## TASK DIRECTIONS:
Print, in exact form, the lines below from the one containing "Viewport: 1453px width, 695px height." through the one containing "the Gesamt Anlagen", and omit all others.

## AVAILABLE DATA:
****************************************

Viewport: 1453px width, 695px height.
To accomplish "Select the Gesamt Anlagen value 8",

****************************************

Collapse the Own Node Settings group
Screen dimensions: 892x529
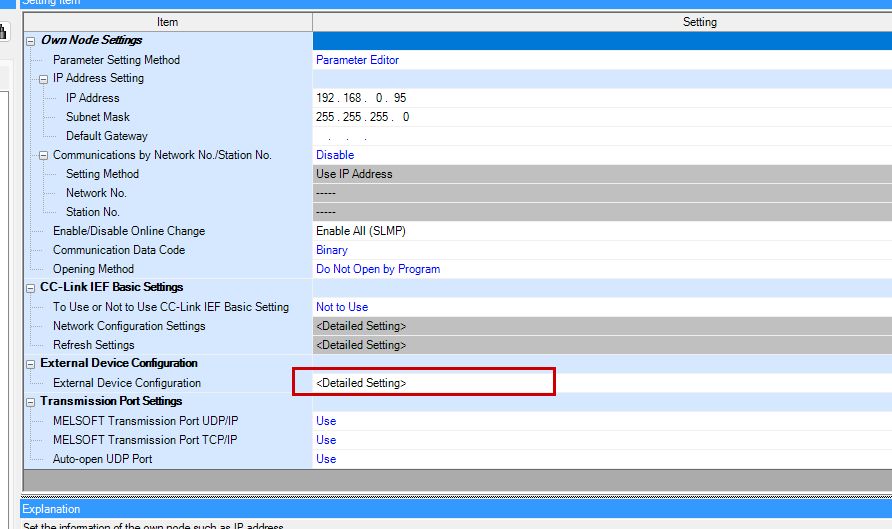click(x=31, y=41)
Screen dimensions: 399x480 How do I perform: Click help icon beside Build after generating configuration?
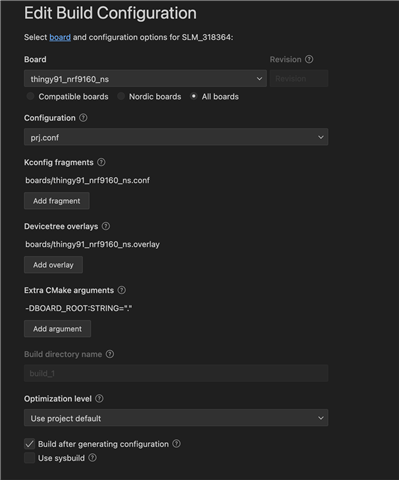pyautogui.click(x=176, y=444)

****************************************

## ANSWER:
Viewport: 1453px width, 695px height.
To accomplish "Select the Gesamt Anlagen value 8",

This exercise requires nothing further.